数据摘录:
***
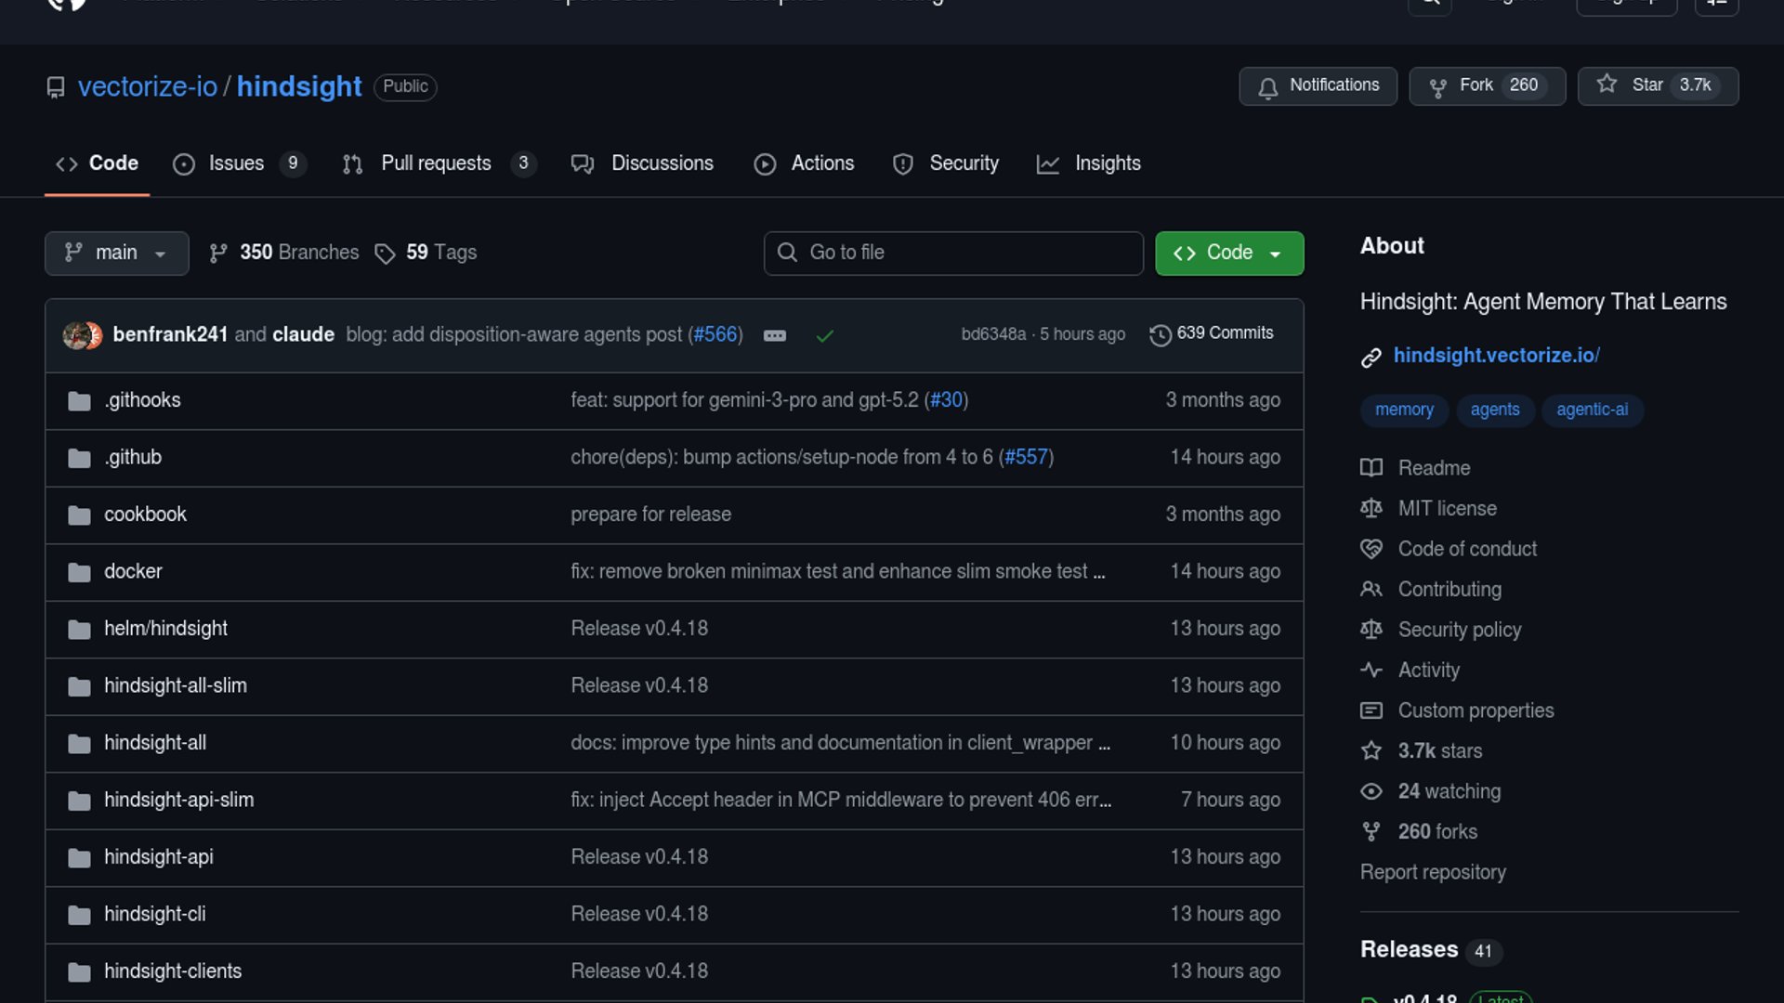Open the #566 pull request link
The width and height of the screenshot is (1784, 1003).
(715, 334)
***
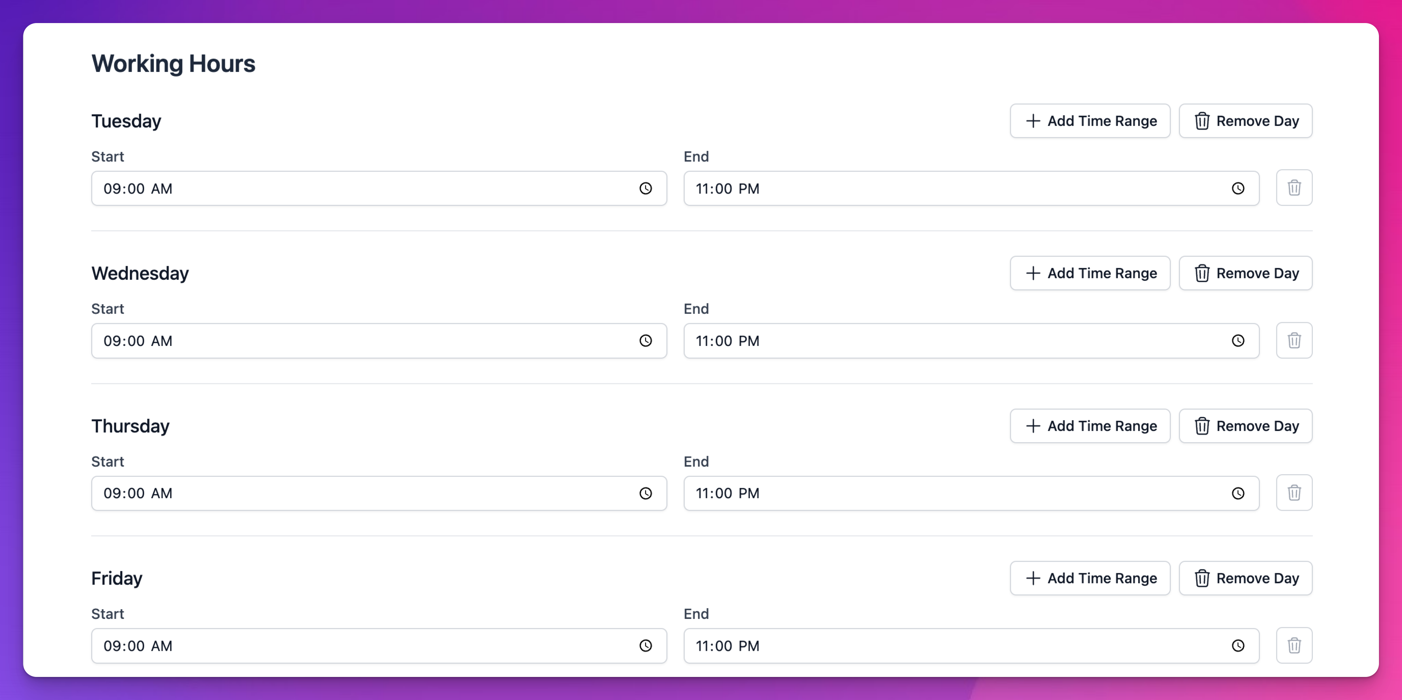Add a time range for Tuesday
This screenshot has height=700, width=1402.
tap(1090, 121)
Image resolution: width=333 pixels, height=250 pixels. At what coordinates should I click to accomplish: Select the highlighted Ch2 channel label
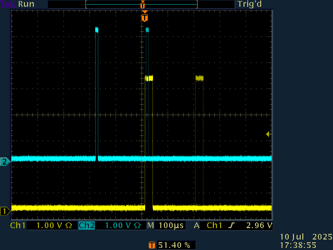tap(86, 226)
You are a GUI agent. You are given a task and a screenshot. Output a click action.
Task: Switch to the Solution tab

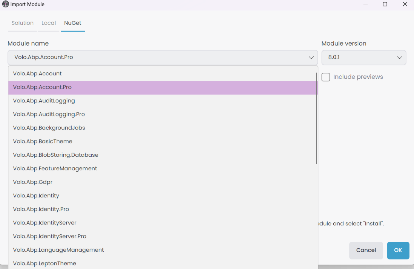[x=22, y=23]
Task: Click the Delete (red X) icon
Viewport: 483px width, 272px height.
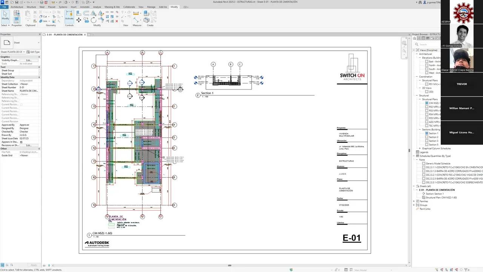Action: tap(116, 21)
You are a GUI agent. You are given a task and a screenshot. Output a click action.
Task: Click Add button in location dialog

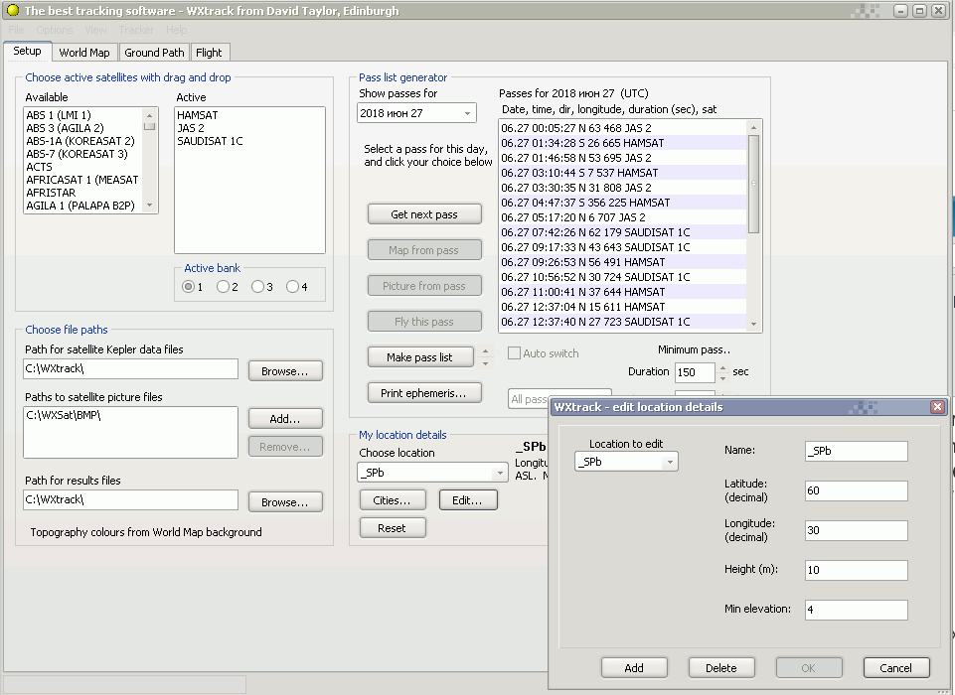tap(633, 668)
***
任务说明:
请从含有“Image resolution: width=333”的那一行开始，到含有“tap(633, 668)”的那一行为止，把这些条目中的“GUI agent”改成“UI agent”后重新写出，其余内容一律不变，图片不要放进答案。

书面解答:
Image resolution: width=333 pixels, height=250 pixels. At what coordinates should I click to accomplish: Select the highlighted Ch2 channel label
tap(86, 226)
You are a UI agent. You are given a task and a screenshot. Output a click action.
Task: Switch to the Solution tab

[x=22, y=23]
Task: Click the Delete (red X) icon
Viewport: 483px width, 272px height.
Action: tap(116, 21)
You are a UI agent. You are given a task and a screenshot. Output a click action.
Task: Click Add button in location dialog

tap(633, 668)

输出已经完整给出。